Another embodiment of the present invention will be described with reference to FIGS. 7 and 8. FIG. 7 is a view illustrating an example of dividing column-group data in a column-based data managing apparatus and method according to another embodiment of the present invention. FIG. 8 is a flowchart illustrating a column-based data managing method according to another embodiment of the present invention.
Referring to FIG. 8, the column-based data managing method according to the embodiment determines whether the size of a column-group data file exceeds a partitioning threshold in a partition having one or more column-group data (S810). As a consequence, if the size exceeds the partitioning threshold, it is determined whether the column-group data is a single row partition (S820), and if the single row partition, the column-group data is divided (S830) to generate divided column-group data files (S840). In this case, unnecessary compaction is prevented from being performed on the divided column-group data files (S850). Unless the column-group data is a single row partition, the partition is divided with respect to the row (S860).
If compaction is unnecessarily performed on the divided column-group data files, column-groups are generated again from the divided column-group data files and thus unnecessary column-group data files are generated. Accordingly, unnecessary compaction should be avoided.
The column-based data managing apparatus and method according to an embodiment of the present invention treat divided column-group data files, which were already subjected to compaction as a single row, as a single column-group data file while counting the number of the column-group data files to determine whether compaction should be conducted.

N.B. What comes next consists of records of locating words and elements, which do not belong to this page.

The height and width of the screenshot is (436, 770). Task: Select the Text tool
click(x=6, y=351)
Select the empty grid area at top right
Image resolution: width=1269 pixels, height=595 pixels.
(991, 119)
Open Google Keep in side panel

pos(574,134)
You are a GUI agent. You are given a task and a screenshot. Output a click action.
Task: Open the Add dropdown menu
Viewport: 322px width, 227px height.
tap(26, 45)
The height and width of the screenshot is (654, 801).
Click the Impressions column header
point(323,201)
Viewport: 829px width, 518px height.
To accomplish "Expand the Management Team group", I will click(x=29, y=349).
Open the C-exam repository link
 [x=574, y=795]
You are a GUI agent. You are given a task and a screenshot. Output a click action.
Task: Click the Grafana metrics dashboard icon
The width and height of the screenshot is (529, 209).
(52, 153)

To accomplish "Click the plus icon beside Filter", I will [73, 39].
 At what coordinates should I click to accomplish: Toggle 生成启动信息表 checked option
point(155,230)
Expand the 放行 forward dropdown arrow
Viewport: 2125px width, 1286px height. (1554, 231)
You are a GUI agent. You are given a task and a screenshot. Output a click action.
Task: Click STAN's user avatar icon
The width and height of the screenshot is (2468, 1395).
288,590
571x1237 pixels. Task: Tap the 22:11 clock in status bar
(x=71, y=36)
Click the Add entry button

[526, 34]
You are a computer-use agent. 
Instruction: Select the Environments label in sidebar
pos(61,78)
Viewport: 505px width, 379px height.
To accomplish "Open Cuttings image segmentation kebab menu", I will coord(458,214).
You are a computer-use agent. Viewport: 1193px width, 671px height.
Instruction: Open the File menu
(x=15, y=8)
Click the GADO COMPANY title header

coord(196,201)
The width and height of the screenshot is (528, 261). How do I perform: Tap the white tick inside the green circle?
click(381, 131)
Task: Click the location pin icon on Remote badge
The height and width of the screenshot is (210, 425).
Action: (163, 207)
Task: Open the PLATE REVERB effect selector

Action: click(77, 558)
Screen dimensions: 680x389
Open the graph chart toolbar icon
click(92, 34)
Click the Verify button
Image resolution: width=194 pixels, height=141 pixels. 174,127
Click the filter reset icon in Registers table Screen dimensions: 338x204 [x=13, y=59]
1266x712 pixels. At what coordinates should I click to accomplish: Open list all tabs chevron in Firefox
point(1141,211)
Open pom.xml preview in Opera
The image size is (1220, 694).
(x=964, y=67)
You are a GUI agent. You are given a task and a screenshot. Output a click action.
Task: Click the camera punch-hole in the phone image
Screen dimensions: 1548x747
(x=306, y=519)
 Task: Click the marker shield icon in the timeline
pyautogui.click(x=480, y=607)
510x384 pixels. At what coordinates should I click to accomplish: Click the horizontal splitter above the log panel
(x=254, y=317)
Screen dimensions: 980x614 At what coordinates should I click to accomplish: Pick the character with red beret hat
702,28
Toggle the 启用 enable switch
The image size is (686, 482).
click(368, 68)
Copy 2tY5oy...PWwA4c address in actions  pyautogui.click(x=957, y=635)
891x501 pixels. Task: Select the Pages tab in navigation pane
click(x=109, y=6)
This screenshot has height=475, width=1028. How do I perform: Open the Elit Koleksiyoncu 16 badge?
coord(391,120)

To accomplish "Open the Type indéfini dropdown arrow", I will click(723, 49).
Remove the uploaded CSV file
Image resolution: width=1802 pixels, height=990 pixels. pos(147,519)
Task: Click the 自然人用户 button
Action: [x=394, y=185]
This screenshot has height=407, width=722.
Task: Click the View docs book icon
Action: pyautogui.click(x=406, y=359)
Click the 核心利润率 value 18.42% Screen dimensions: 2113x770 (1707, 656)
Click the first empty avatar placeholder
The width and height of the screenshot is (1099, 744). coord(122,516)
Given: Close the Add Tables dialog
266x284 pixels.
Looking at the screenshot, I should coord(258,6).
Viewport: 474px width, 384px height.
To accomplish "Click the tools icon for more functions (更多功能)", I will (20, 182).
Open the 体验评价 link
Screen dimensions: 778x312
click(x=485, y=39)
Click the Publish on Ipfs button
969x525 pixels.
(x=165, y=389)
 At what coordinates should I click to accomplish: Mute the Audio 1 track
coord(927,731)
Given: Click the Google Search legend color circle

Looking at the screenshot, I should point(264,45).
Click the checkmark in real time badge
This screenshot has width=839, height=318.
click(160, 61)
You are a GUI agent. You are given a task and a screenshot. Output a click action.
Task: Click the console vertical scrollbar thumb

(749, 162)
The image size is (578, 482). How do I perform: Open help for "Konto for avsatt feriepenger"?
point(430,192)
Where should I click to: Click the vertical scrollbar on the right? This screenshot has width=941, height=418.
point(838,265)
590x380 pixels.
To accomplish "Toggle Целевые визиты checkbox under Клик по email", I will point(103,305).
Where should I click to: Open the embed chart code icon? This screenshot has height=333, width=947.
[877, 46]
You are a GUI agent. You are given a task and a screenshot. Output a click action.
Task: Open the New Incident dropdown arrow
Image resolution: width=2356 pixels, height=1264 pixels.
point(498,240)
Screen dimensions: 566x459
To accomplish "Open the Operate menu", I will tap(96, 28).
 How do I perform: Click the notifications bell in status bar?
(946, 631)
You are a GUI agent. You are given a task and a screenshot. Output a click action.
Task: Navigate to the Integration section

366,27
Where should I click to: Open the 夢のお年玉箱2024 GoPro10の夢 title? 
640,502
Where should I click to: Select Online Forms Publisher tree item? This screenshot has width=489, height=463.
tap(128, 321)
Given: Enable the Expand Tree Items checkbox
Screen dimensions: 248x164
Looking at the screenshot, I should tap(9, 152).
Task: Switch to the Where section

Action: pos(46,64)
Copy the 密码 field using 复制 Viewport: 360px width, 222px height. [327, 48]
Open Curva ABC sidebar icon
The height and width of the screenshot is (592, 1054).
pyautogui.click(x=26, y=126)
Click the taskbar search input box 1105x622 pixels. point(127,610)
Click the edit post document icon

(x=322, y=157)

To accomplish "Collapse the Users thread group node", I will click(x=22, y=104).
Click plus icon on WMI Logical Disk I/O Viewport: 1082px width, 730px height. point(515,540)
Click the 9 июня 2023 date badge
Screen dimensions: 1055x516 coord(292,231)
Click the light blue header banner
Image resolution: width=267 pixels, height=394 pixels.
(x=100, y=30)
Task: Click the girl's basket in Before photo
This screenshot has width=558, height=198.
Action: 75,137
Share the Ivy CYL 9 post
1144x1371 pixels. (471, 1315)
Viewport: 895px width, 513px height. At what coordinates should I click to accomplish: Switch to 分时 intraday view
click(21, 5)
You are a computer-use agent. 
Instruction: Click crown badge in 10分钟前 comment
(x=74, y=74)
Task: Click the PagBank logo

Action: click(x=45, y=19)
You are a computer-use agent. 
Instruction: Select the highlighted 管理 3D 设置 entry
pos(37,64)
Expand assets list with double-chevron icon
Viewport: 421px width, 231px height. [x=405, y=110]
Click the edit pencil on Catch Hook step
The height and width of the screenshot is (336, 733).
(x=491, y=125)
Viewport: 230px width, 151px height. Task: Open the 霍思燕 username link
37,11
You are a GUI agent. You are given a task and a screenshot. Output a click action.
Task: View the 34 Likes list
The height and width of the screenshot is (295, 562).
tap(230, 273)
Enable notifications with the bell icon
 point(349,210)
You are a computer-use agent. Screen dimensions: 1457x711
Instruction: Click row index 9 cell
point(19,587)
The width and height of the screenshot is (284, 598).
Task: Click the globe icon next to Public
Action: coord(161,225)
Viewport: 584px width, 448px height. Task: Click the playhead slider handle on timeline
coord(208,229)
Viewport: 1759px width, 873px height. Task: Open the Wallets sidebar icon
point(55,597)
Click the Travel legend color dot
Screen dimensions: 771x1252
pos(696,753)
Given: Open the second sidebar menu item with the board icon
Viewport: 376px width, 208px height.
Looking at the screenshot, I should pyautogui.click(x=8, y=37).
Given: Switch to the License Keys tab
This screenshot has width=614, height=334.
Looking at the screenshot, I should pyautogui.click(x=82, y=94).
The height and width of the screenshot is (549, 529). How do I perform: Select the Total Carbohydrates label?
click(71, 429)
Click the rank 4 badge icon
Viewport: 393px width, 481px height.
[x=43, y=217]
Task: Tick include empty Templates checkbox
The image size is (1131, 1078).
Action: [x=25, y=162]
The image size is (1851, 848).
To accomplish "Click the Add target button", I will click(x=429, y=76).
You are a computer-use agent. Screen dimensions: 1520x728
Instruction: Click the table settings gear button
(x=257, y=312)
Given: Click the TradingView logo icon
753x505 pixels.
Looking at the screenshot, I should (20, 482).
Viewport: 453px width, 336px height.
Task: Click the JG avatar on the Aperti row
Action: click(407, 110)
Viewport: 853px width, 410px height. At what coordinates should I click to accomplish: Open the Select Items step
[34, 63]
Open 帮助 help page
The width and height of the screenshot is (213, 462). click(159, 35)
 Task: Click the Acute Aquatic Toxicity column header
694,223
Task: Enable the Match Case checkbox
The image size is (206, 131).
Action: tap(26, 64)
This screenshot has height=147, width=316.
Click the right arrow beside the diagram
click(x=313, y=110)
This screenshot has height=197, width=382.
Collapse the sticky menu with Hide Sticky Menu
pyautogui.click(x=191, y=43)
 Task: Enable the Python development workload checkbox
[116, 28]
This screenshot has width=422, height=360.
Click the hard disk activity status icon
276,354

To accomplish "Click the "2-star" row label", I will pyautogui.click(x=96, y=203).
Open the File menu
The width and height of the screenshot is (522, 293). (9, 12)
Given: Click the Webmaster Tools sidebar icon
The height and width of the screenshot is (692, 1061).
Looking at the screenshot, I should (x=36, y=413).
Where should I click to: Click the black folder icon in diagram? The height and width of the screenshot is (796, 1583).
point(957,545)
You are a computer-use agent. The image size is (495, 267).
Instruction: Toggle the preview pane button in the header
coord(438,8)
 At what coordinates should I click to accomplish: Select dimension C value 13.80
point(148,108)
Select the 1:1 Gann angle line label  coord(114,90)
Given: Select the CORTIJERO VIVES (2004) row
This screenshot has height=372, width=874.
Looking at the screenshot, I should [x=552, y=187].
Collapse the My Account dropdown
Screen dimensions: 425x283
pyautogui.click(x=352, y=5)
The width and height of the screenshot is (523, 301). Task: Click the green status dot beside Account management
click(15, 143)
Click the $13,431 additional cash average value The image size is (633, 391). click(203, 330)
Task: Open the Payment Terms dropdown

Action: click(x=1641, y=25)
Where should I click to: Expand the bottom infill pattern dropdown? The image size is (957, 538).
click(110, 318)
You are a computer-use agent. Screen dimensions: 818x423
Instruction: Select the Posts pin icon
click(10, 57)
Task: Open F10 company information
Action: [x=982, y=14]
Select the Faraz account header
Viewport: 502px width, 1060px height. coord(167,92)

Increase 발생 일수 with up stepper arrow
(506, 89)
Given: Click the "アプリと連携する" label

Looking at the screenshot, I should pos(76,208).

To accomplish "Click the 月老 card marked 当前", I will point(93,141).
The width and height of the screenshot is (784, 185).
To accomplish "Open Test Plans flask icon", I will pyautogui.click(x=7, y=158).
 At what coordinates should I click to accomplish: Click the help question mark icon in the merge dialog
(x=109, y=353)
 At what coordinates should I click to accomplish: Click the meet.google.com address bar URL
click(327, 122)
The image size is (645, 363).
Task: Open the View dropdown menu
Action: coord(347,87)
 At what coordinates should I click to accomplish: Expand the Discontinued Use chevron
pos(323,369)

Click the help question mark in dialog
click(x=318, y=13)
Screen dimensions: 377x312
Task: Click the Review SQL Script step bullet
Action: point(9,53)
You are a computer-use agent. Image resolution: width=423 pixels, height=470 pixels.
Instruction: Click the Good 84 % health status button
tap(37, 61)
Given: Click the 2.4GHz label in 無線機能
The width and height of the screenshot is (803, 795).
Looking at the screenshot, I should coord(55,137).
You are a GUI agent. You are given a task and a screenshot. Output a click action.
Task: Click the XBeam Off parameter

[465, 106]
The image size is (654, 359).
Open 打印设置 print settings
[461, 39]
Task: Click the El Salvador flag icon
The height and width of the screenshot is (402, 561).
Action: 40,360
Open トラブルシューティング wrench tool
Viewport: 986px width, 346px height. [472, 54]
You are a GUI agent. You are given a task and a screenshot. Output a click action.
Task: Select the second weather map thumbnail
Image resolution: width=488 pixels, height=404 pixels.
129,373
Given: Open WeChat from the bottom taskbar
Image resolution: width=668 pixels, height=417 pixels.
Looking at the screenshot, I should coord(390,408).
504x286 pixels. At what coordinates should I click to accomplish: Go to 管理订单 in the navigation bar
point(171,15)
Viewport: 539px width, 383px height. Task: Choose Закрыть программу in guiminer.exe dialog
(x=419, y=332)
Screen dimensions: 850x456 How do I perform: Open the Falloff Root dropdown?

By doing so, it may be possible to prevent unnecessary compaction on the column-group data files treated as a single file.
Referring to FIG. 7, it is assumed that compaction is carried out when the number of column-group data files is three or more. Even though there exist three files, such as “foo,rowkey1,,”, “foo,rowkey1,column1,cell_ah”, and “goo,,,”, to store the column groups of a specific partition, the files “foo,rowkey1,,”, “foo,rowkey1, column1, cell_ah” are treated as a single column-group data file. Accordingly, two column group data files are assumed to be present, and thus, unnecessary compaction may be prevented.
Accordingly, the column-based data managing method may divide the column-group data when the size of column-group data files in a single-row partition is in excess of the partitioning threshold and prevent unnecessary compaction, thus effectively managing the column-based data by using the divided column-group data.
Another embodiment of the present invention will be described with reference to FIG. 9. FIG. 9 is a block diagram illustrating a column-based data searching apparatus according to another embodiment of the present invention.
Referring to FIG. 9, the column-based data searching apparatus 10 according to the embodiment may include a determining unit 100, a dividing unit 200, and a generating unit 300.
The determining unit 100 determines whether the size of column-group data file exceeds a partitioning threshold.
If the size exceeds the partitioning threshold, the dividing unit 200 divides the column group data.

The generating unit 300 generates the divided column group data files.

The determining unit 100 may determine whether, among the column-group data files, the data file having the largest data size has a size of more than the partitioning threshold.
The dividing unit 200 may obtain a middle key that allows the column-group data file whose size is larger than the partitioning threshold to be divided in half, and divided the file based on the middle key.
The dividing unit 200 may repeatedly divide the column-group data file until the size of the data file is smaller than the partitioning threshold.
The generating unit 300 may generate the divided column-group data files by adding at least one of the middle key, the name of the column-group data file prior to dividing, and the row key, column name, and cell key of the column-group data file prior to dividing to the names of the divided column-group data files.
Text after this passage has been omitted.